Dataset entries
• • • •
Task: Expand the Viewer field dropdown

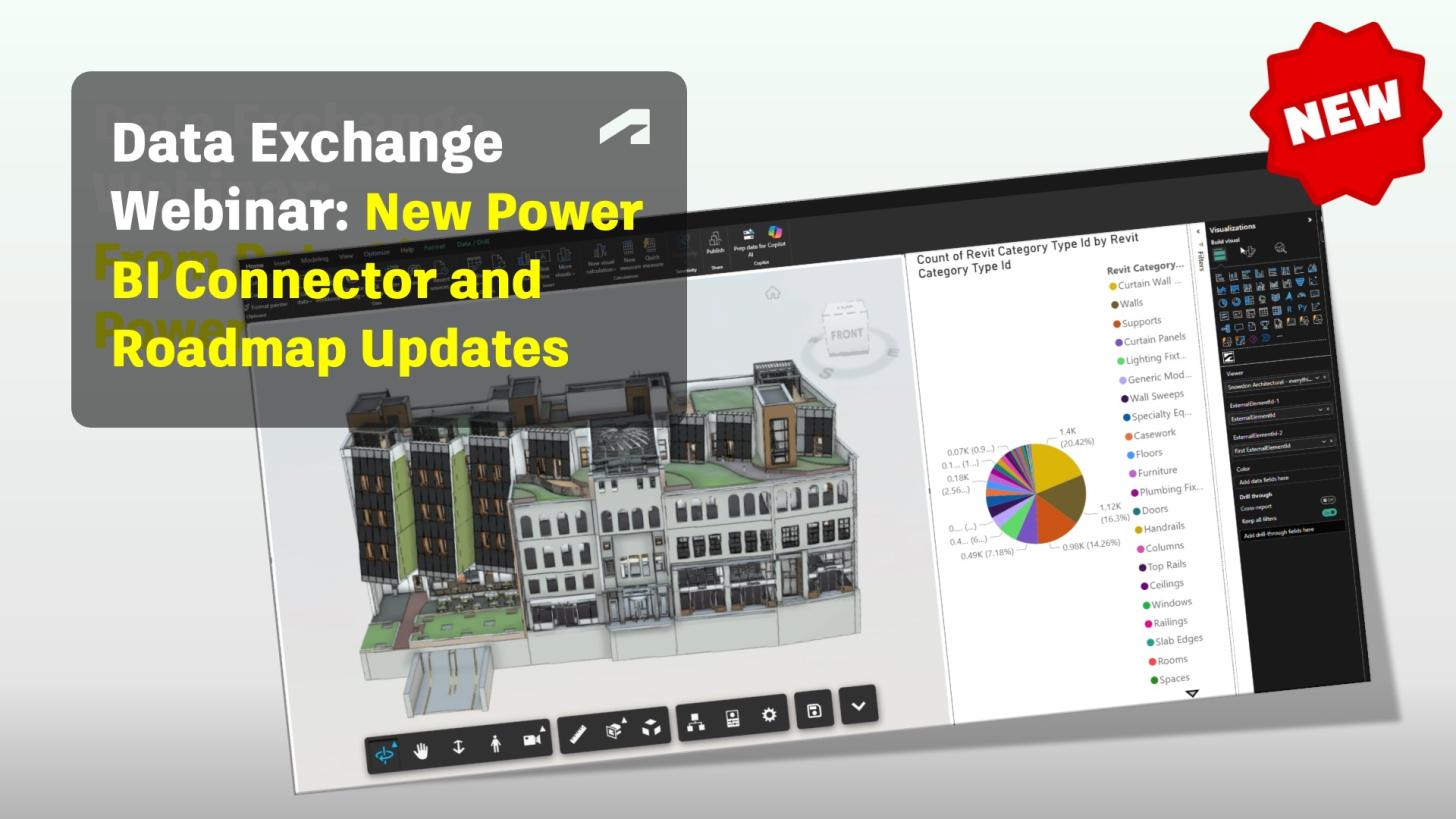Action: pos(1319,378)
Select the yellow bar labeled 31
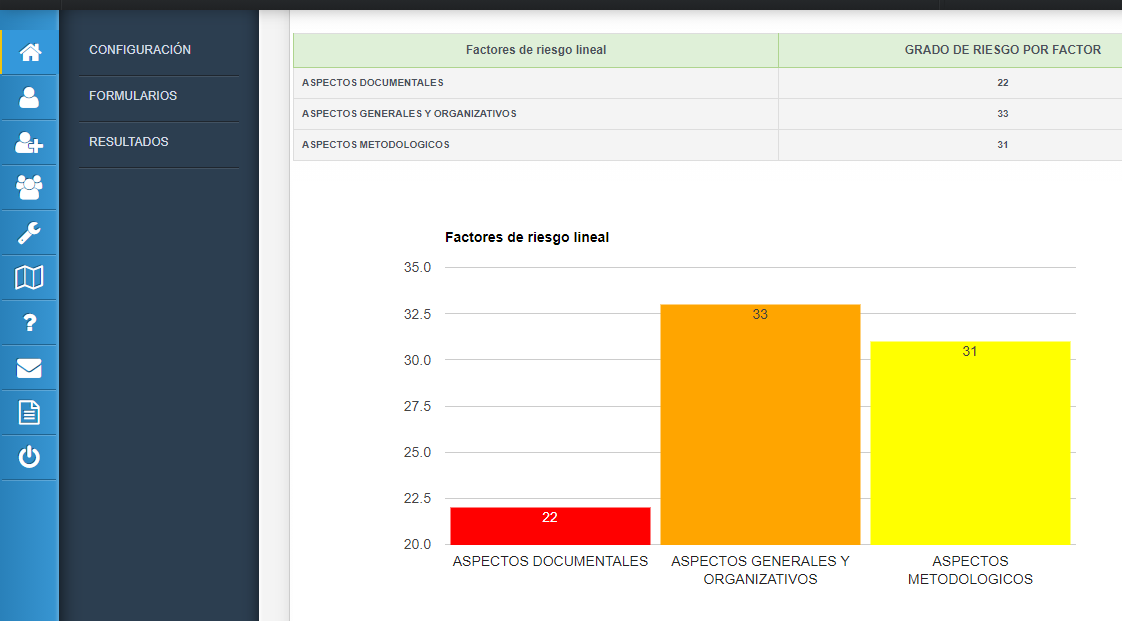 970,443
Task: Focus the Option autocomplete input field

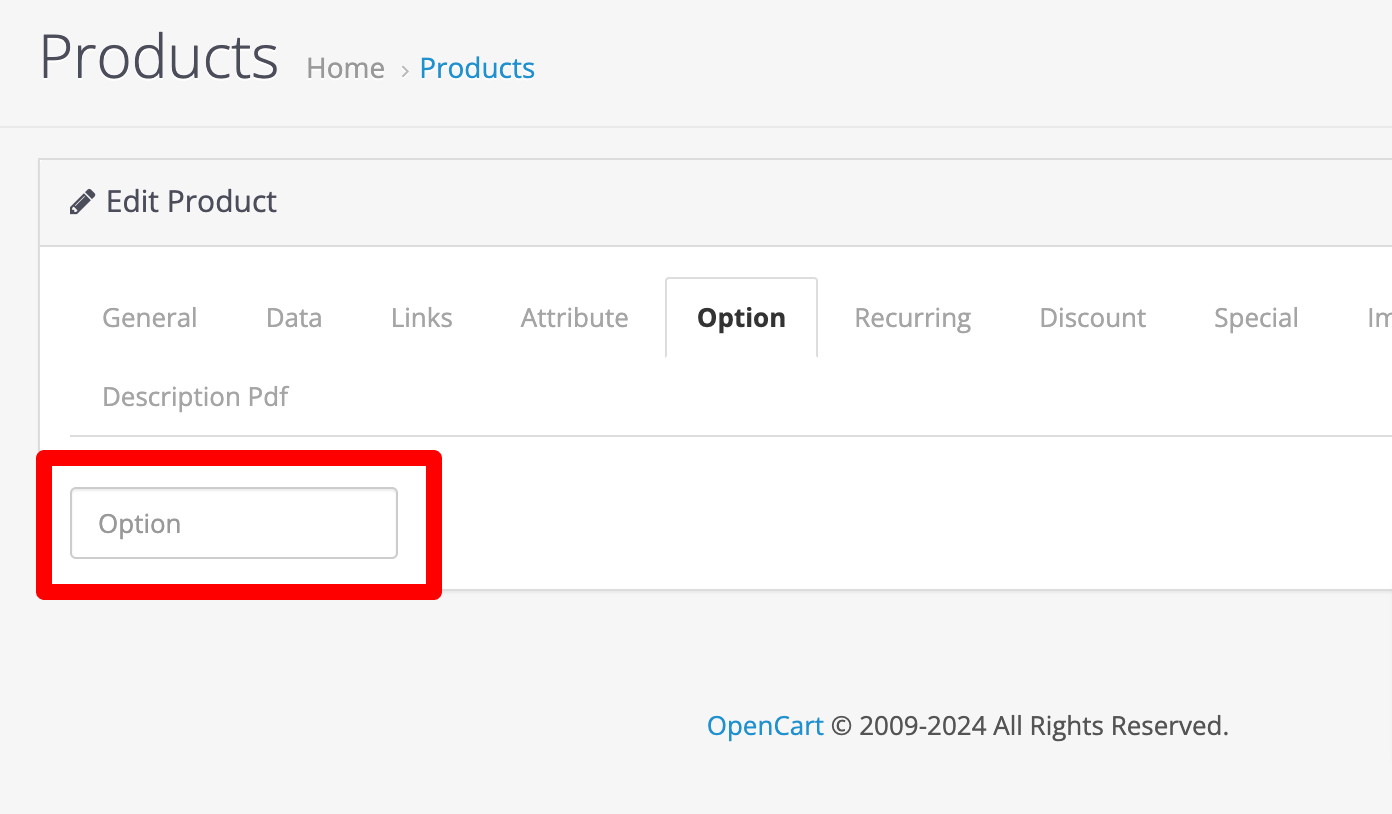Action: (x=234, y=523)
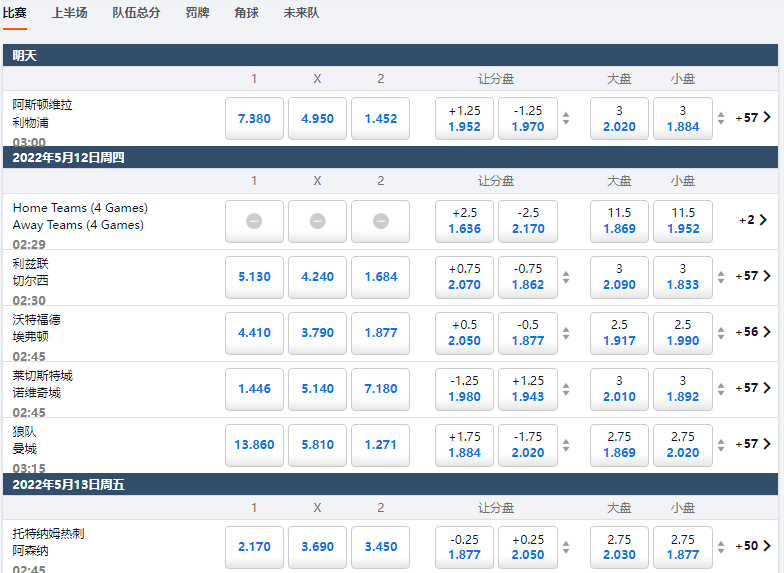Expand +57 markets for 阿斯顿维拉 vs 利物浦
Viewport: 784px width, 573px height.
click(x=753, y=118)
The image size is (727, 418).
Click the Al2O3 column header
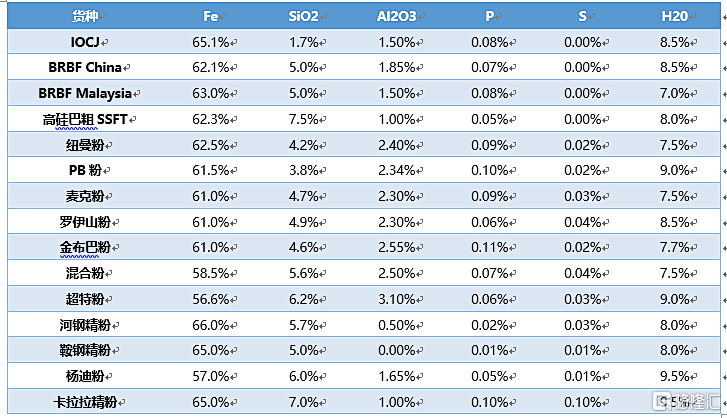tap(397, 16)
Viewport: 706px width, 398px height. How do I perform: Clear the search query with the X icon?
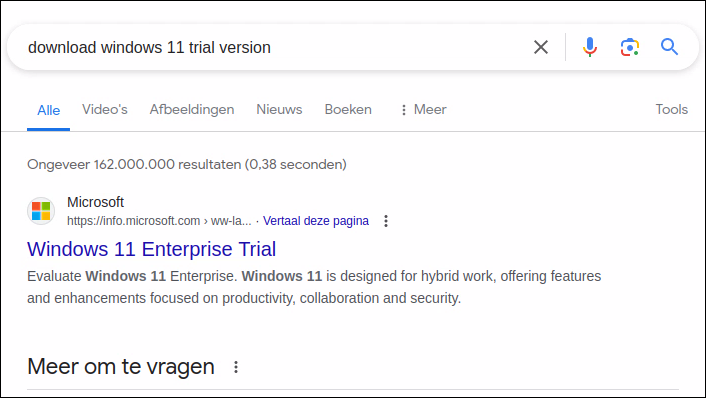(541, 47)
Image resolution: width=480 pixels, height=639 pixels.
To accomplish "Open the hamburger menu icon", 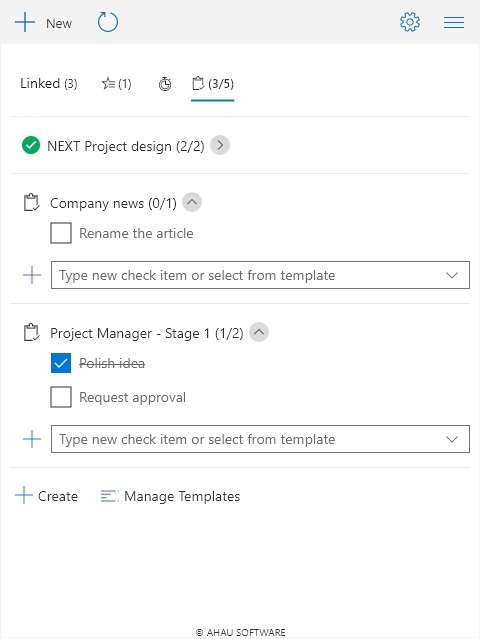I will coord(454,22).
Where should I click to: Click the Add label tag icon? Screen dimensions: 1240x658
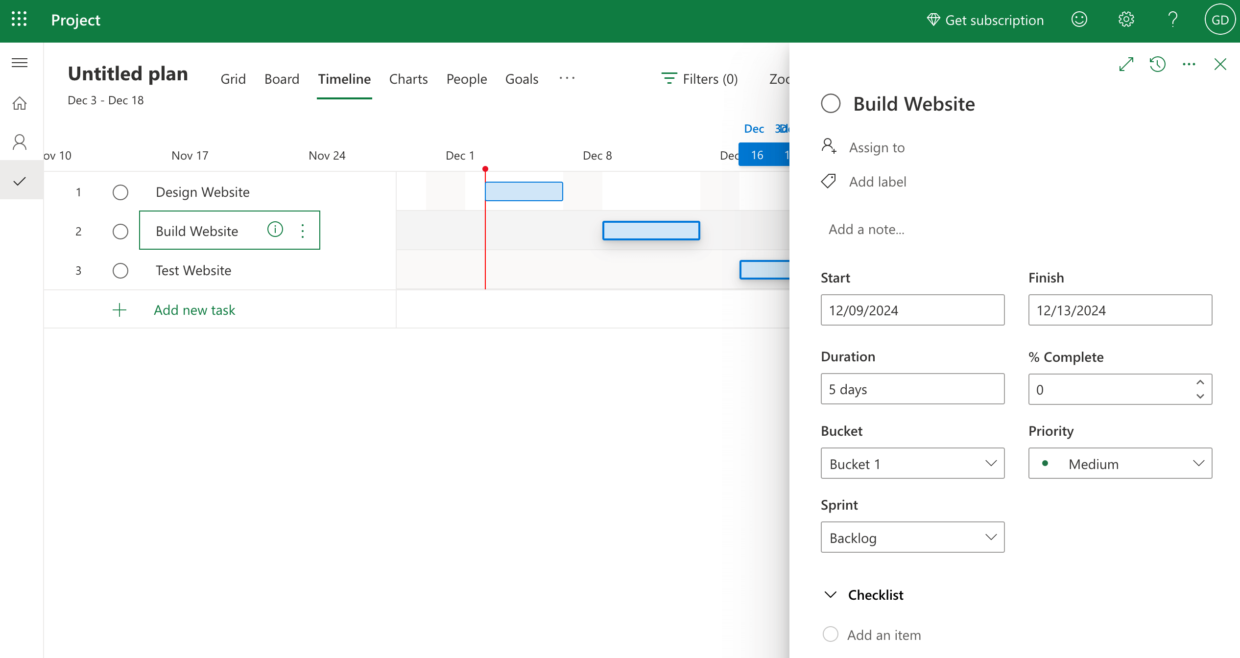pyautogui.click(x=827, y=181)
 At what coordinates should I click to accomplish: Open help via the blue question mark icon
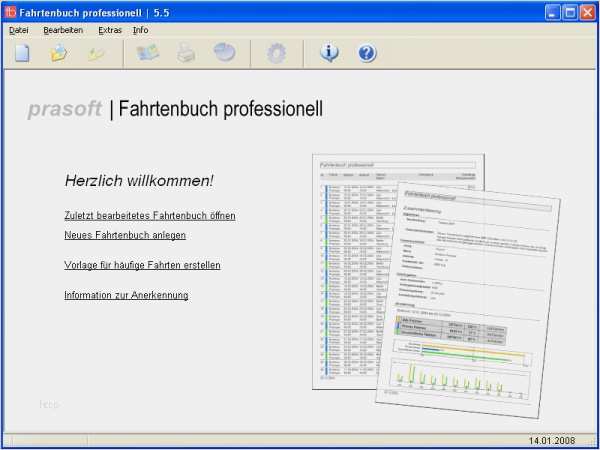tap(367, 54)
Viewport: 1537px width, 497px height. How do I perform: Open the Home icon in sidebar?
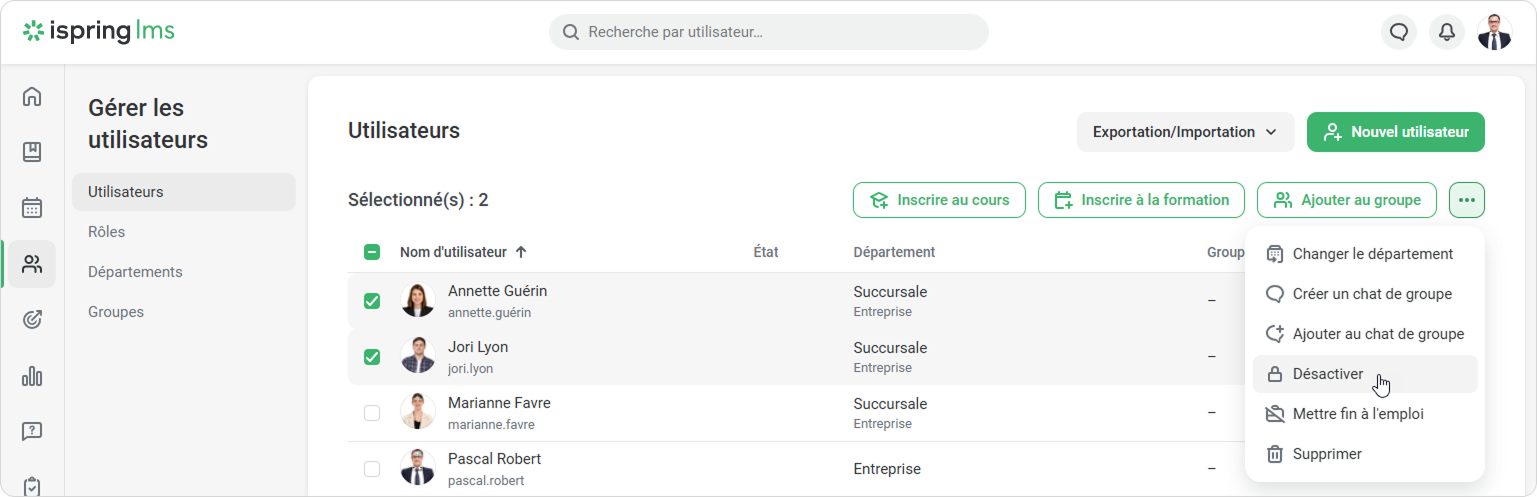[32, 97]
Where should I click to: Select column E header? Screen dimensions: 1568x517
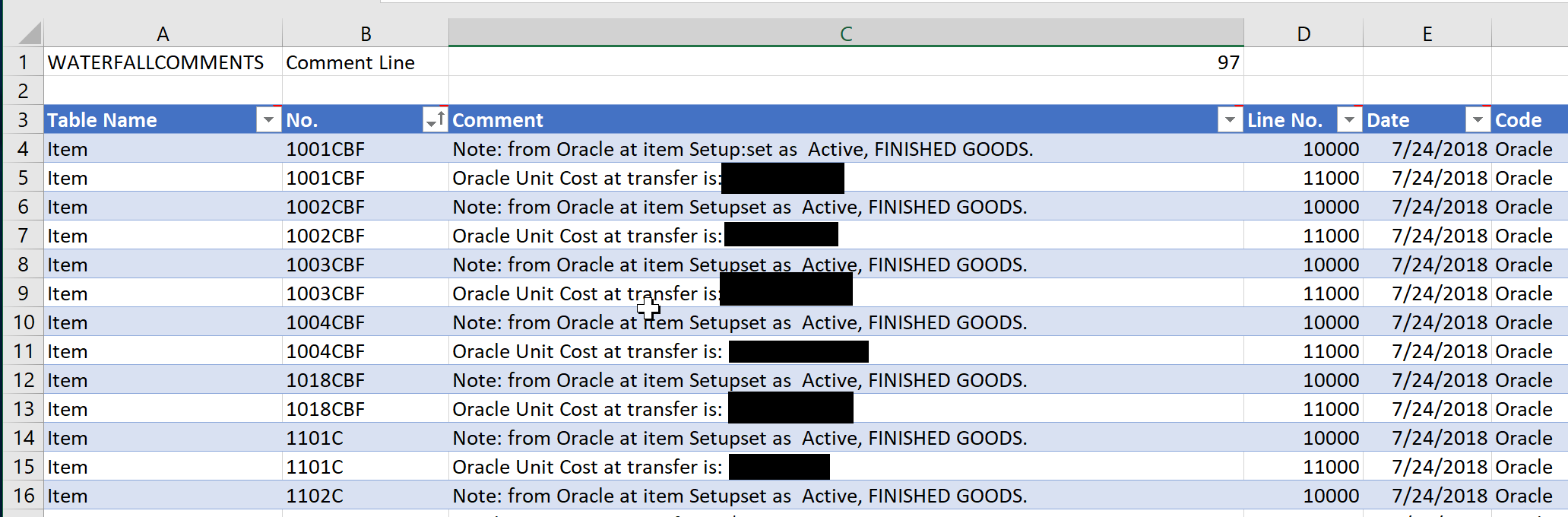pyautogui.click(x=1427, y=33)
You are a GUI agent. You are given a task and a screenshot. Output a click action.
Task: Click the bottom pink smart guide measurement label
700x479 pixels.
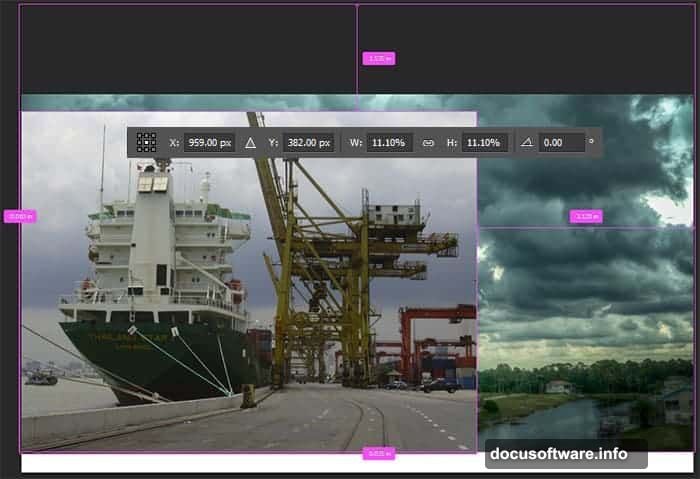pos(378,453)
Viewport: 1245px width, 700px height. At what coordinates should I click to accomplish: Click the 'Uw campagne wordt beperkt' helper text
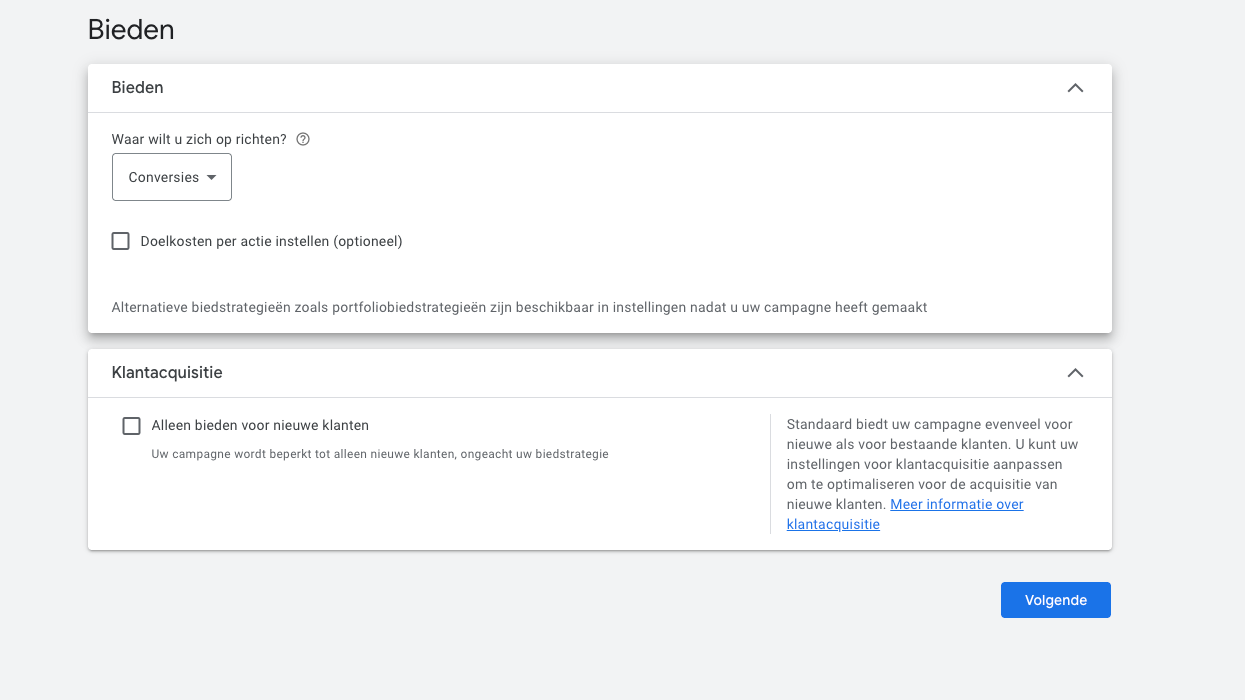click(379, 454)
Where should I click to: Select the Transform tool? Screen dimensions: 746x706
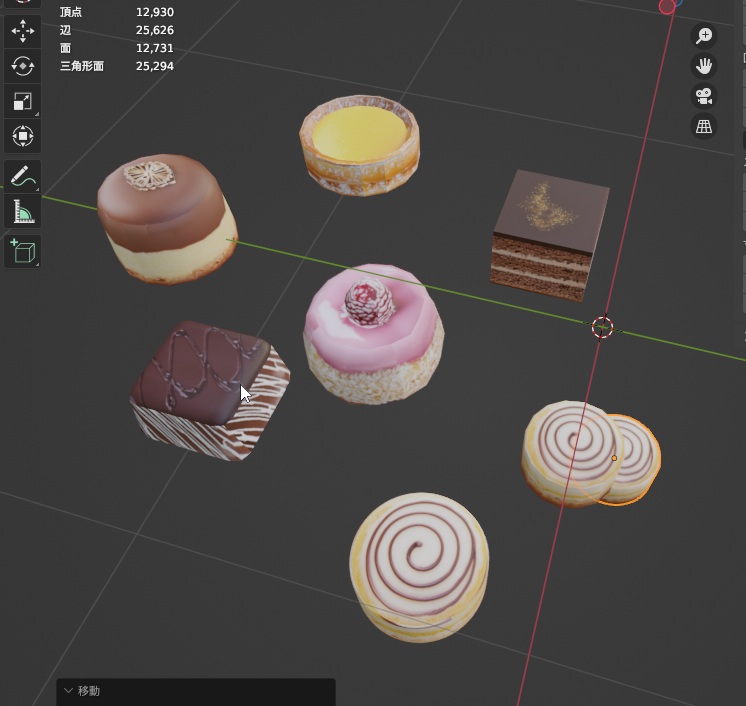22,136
• • • •
WORK REQUEST
Starting with the line that has "Where should I click to: Select the" and ending with the last line of the records, retype every line exactly and only those lines. Do not include the pictures.

ANSWER BOX
Where should I click to: Select the Transform tool? Screen dimensions: 746x706
22,136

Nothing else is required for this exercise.